__YOUR OBJECTIVE__. Copy out the listing word for word, starting at the line that contains "IRS Tax Settlement (433, 29)" and ending at the final line of the listing, with both ends included.
■ ■ ■ ■ ■
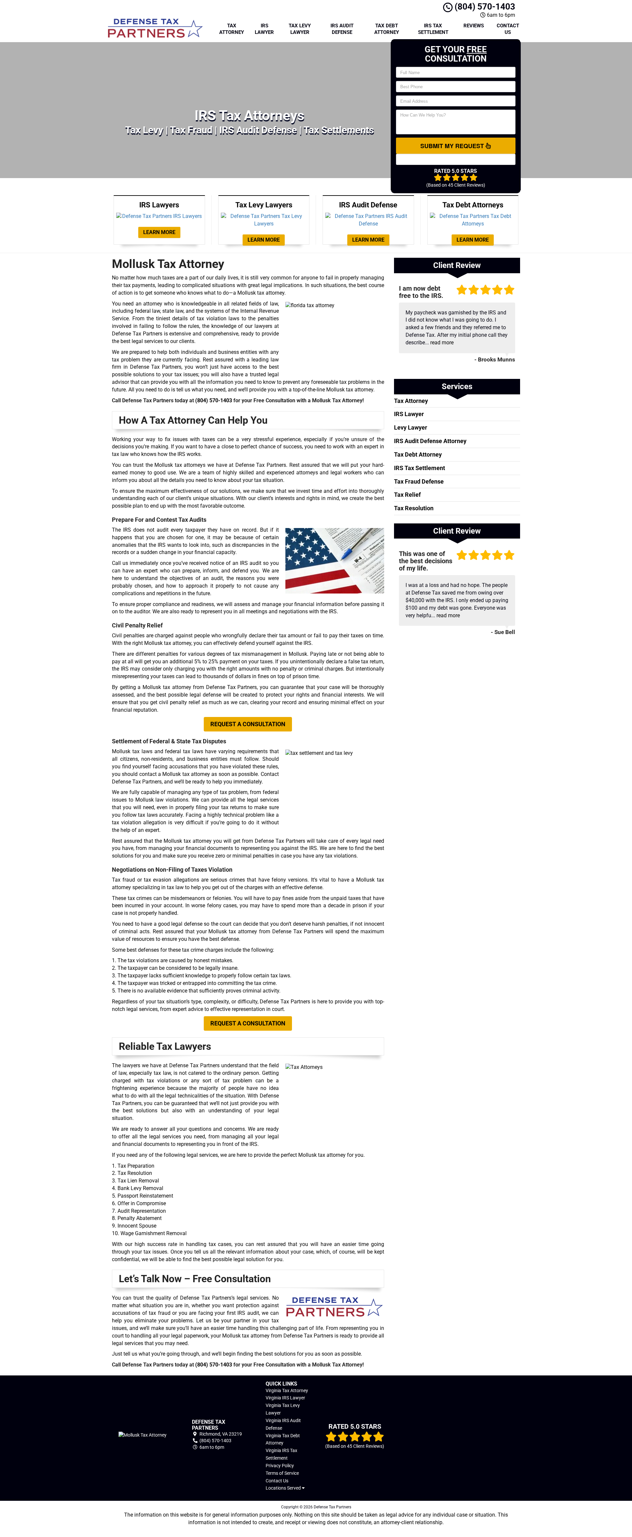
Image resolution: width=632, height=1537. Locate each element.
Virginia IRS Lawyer (285, 1397)
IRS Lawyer (264, 29)
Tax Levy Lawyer (300, 29)
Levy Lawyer (410, 427)
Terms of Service (282, 1473)
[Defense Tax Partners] (142, 1434)
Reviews (473, 26)
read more (442, 342)
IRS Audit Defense (342, 29)
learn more (159, 232)
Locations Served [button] (284, 1488)
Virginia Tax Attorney (287, 1390)
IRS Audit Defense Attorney (430, 440)
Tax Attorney (231, 29)
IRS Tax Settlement (433, 29)
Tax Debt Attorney (386, 29)
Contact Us (508, 29)
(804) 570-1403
■ ■ ■ ■ ■
__EXPECTED OUTPUT__.
IRS Tax Settlement (433, 29)
Tax Debt Attorney (386, 29)
Contact Us (508, 29)
(804) 570-1403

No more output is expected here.